Dark Wall Paint Job And New Garden Furniture
I’ve just purchased a set of hardwood garden chairs and table from my local DIY store. When I asked what I should do to protect it, the chap did not seem too sure. He suggested to oil them, any advice? (F Nugent, Dunlaoghire)
You could as suggested, oil it, but I don’t think it would have much effect because it probably won’t penetrate very well into the new wood.
You could simply leave it for a year or so to weather a bit and allow the pores become more receptive. Alternatively, you could give it a coat of Seasonite which is specifically designed to treat new wood, be it pressure treated or not. Its purpose is to protect the new wood while it is going through its weathering process, i.e. it keeps water and moisture out, thereby preventing cracking, warping etc. At the same time it allows any pockets of moisture escape, a bit like a one way valve you might say. It also contains a fungicide that keeps the algae etc away which is quite useful.
After a year or so, clean off the wood with Net-Trol or the like, and after that you are ready to oil with any of a range of products like Textrol which is clear but tintable, or Danish oil etc.
Our house is painted a dark grey and the walls are chalky, we would like to freshen it up and change the colour to a magnolia or similar.
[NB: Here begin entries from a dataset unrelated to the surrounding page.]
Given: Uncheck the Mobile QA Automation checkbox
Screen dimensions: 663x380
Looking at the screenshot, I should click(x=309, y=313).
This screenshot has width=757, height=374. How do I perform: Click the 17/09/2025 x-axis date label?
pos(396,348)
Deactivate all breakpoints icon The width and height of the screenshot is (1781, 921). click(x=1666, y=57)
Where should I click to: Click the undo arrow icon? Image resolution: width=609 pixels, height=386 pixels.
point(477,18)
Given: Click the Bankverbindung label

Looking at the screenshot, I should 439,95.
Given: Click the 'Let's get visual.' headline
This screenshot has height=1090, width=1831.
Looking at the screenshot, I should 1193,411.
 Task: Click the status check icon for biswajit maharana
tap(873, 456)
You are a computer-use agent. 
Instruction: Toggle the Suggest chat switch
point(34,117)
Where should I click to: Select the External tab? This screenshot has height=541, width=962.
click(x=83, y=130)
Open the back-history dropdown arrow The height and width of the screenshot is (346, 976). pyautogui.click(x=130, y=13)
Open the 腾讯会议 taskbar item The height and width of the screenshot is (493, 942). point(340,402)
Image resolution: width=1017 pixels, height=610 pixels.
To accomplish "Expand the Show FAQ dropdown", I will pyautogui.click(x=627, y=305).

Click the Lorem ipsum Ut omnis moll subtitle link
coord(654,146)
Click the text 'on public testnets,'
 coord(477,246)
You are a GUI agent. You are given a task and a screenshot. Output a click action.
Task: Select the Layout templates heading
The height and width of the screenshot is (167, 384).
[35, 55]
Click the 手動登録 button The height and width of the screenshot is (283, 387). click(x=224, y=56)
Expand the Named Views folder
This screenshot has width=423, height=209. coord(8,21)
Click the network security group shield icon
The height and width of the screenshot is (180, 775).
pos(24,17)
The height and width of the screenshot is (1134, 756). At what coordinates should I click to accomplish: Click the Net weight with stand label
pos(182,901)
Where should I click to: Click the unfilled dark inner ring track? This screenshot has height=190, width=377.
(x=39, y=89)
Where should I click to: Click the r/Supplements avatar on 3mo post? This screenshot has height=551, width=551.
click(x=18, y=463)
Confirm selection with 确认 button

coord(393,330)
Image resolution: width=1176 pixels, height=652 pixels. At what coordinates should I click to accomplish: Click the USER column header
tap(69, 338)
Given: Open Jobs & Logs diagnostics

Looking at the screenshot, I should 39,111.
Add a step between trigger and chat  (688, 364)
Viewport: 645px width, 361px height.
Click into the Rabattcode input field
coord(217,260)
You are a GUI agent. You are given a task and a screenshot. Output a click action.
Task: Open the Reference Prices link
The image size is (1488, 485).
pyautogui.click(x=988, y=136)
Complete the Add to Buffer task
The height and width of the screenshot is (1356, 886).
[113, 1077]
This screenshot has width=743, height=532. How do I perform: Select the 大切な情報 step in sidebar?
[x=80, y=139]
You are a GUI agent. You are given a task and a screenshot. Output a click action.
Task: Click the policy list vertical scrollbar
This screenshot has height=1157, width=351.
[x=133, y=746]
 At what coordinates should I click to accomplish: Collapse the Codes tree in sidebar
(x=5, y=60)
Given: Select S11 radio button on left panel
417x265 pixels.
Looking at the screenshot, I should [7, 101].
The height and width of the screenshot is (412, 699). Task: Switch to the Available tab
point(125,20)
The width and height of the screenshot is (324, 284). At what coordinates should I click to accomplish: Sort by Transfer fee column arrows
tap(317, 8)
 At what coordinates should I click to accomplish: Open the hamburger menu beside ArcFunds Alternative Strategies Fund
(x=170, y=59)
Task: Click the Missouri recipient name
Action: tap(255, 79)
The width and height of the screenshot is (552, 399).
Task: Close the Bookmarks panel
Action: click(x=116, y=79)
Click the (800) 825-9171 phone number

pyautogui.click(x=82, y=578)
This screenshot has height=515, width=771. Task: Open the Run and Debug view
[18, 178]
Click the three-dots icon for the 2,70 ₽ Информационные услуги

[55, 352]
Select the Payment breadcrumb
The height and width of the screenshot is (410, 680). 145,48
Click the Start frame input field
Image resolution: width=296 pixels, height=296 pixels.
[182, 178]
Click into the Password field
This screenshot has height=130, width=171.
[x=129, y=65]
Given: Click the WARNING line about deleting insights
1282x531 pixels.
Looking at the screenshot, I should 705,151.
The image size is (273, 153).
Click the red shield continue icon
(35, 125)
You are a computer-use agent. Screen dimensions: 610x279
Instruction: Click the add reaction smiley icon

As money is tight, we want to do the job ourselves but I’m not sure about the best way to go about it.
Hire a power washer if you don’t have one yourself, and give the walls a good clean down. Avoid straight-on water jetting as you will inject the wall un-necessarily, use a sharp angle for best results. Fill out any holes, cracks etc with a suitable filler.
Usually, if you try to paint bright on top of a dark, you would require three good coats to get the proper hiding power, but there is a quicker and easier way used a lot by the contractors.
After you’ve done the most important part, the preparation, apart from tools etc, and when the wall is well dried out, you will need a high quality exterior water based paint, some E-B, and Floetrol emulsion paint conditioner, and here’s a real neat trick on how to do your paint job in just two coats instead of the usual three.
Mix in about 25% E-B into your first coat (only) of paint and apply. The E-B will deal with the chalky situation, but it helps hiding power as well.
When your first coat is nice and dry, apply your second coat, but this time, mix in about 10% Floetrol paint conditioner into your emulsion paint and apply. You should have the equivalent of a finished three coat job at this point.
For readers who have exterior walls that look a bit tired but you don’t want the expense of a two coat paint job, you can get a tremendous one coat job done with a combination of E-B plus a high quality exterior masonry paint as mentioned above.